Records from a data source
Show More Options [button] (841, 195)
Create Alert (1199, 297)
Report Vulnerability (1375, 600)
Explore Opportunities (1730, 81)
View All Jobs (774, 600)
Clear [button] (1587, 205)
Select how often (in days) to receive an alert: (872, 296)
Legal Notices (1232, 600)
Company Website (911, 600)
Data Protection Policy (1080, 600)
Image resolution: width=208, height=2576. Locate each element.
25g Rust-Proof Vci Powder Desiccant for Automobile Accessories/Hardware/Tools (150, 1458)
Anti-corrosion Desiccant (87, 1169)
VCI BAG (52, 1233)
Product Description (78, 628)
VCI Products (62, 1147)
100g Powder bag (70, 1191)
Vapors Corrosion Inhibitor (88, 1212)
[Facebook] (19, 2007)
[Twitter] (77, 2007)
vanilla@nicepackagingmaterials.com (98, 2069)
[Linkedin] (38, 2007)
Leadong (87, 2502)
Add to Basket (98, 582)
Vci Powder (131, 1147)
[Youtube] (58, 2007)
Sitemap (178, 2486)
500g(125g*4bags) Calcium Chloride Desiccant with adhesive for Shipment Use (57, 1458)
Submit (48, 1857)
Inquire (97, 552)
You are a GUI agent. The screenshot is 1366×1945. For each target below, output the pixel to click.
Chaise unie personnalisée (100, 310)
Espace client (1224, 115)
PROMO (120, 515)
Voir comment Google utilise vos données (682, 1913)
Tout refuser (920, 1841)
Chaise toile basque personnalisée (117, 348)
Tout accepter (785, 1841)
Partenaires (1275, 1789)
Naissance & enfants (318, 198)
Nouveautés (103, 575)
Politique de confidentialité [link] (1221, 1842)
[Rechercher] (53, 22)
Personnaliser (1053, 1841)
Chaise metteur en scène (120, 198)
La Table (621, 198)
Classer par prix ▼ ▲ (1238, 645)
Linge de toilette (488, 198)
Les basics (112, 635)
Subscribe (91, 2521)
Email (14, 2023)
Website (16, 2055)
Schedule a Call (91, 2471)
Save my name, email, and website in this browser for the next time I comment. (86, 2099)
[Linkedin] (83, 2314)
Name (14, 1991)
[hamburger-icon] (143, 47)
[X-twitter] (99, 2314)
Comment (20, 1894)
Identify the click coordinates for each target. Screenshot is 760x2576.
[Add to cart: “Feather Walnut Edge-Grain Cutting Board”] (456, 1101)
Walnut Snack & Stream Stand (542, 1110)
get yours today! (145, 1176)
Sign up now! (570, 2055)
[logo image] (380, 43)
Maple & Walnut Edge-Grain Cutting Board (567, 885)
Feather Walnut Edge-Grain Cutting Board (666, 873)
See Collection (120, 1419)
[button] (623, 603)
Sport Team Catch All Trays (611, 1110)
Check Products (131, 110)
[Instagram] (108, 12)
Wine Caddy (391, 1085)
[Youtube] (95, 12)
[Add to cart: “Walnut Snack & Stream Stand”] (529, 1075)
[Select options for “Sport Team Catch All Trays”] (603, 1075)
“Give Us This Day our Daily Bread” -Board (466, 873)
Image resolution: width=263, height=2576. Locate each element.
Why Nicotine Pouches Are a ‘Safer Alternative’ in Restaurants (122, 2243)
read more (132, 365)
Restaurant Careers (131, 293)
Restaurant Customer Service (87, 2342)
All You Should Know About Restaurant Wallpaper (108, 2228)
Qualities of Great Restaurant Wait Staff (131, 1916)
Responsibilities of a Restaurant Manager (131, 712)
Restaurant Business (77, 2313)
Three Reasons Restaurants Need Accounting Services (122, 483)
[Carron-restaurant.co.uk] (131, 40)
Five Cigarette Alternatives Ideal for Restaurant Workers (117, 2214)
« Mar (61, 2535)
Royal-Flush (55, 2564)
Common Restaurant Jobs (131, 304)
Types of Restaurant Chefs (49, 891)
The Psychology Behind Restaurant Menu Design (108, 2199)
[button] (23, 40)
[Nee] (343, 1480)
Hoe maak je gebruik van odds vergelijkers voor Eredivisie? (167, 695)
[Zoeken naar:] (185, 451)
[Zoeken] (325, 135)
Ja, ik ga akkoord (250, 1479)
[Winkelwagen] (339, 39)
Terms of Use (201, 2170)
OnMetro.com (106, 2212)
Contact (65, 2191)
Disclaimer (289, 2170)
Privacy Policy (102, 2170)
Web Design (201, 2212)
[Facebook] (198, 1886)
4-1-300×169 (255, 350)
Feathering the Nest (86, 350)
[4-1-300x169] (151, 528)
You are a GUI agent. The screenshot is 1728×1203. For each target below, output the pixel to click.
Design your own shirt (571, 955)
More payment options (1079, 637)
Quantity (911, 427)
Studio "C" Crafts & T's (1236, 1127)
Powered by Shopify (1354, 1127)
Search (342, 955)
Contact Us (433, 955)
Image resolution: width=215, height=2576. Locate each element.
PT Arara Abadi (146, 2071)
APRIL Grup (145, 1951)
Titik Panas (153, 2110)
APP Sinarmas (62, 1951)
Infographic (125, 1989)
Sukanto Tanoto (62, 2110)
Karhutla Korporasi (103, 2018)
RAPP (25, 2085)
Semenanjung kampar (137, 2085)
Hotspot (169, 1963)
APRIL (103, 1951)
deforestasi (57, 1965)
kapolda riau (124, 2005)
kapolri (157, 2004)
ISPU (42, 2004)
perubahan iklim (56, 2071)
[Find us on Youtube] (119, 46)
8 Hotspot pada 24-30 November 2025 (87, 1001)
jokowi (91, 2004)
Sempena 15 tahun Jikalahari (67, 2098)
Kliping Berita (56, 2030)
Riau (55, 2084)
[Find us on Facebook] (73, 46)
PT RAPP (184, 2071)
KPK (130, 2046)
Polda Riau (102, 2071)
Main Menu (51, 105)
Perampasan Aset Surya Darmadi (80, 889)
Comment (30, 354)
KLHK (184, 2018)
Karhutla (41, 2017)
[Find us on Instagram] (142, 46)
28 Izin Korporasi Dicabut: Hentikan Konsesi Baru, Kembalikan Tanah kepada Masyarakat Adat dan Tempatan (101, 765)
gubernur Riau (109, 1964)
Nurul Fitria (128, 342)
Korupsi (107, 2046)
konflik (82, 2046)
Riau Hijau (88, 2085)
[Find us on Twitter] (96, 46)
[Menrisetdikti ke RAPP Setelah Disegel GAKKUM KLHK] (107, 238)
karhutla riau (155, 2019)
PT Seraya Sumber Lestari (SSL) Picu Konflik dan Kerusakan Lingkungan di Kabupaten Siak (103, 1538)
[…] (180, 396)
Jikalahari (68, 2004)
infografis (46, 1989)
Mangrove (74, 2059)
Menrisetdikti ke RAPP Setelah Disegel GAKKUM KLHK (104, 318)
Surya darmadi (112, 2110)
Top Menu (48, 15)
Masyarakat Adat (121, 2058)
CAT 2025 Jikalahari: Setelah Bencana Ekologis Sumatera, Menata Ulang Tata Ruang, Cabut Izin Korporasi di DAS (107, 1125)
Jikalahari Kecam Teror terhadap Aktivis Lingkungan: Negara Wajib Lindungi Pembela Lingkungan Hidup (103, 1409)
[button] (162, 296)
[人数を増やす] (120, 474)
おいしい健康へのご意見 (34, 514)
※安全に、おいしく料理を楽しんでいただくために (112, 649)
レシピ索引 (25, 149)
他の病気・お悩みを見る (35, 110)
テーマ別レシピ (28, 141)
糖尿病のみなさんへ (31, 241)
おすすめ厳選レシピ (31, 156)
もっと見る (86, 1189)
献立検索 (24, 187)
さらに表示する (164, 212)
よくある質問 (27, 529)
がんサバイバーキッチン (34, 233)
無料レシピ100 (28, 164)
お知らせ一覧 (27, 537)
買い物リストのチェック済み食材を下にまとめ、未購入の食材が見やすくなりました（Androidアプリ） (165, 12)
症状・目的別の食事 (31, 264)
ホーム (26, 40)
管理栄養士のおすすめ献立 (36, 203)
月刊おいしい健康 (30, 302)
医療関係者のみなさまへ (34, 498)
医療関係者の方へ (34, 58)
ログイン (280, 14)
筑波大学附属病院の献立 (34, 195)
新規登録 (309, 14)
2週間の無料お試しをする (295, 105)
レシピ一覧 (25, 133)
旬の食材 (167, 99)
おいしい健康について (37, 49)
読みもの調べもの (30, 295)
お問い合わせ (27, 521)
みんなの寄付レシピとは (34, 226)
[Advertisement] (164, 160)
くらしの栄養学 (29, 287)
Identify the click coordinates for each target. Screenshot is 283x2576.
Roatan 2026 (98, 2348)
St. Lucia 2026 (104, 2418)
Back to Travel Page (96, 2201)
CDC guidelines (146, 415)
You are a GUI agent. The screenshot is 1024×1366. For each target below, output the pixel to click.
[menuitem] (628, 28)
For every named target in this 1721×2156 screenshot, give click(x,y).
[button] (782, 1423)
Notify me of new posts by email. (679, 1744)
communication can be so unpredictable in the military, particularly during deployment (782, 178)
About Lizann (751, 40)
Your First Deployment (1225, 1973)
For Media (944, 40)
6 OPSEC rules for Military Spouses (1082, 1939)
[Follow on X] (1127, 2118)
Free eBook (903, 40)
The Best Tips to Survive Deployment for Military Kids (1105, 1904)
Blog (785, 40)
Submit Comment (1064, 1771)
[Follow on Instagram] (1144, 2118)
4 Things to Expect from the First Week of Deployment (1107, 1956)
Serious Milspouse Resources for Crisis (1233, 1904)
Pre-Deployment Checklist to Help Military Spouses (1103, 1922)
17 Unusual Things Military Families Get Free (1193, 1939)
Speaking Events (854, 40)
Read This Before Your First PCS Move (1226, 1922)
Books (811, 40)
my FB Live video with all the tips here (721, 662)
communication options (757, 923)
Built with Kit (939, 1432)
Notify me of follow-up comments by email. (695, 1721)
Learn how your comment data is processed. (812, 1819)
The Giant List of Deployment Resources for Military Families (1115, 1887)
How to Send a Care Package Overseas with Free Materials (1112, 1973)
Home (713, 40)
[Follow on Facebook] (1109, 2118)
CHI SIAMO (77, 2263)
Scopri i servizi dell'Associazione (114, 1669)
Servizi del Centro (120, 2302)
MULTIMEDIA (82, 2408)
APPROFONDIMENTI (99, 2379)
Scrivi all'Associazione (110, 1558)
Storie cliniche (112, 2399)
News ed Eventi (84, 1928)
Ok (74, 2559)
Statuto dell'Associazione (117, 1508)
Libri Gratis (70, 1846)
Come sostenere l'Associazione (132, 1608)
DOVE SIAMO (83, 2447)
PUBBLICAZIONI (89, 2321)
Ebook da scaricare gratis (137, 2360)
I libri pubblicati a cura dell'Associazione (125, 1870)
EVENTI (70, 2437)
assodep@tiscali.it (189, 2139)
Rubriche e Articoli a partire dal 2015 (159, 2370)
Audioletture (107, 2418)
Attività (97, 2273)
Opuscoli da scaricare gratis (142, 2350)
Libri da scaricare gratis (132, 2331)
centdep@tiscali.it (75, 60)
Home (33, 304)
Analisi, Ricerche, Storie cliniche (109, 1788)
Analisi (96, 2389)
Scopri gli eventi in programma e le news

### HOW TO COMPLETE THIS TASK
Word for word, restate the lines of the data above that fall between the line holding "Legal Notices (1232, 600)" and the line holding "Website (16, 2055)", inclusive, and no other lines.

### TASK SOLUTION
Legal Notices (1232, 600)
Company Website (911, 600)
Data Protection Policy (1080, 600)
Image resolution: width=208, height=2576. Locate each element.
25g Rust-Proof Vci Powder Desiccant for Automobile Accessories/Hardware/Tools (150, 1458)
Anti-corrosion Desiccant (87, 1169)
VCI BAG (52, 1233)
Product Description (78, 628)
VCI Products (62, 1147)
100g Powder bag (70, 1191)
Vapors Corrosion Inhibitor (88, 1212)
[Facebook] (19, 2007)
[Twitter] (77, 2007)
vanilla@nicepackagingmaterials.com (98, 2069)
[Linkedin] (38, 2007)
Leadong (87, 2502)
Add to Basket (98, 582)
Vci Powder (131, 1147)
[Youtube] (58, 2007)
Sitemap (178, 2486)
500g(125g*4bags) Calcium Chloride Desiccant with adhesive for Shipment Use (57, 1458)
Submit (48, 1857)
Inquire (97, 552)
You are a GUI agent. The screenshot is 1366×1945. For each target below, output the pixel to click.
Chaise unie personnalisée (100, 310)
Espace client (1224, 115)
PROMO (120, 515)
Voir comment Google utilise vos données (682, 1913)
Tout refuser (920, 1841)
Chaise toile basque personnalisée (117, 348)
Tout accepter (785, 1841)
Partenaires (1275, 1789)
Naissance & enfants (318, 198)
Nouveautés (103, 575)
Politique de confidentialité [link] (1221, 1842)
[Rechercher] (53, 22)
Personnaliser (1053, 1841)
Chaise metteur en scène (120, 198)
La Table (621, 198)
Classer par prix ▼ ▲ (1238, 645)
Linge de toilette (488, 198)
Les basics (112, 635)
Subscribe (91, 2521)
Email (14, 2023)
Website (16, 2055)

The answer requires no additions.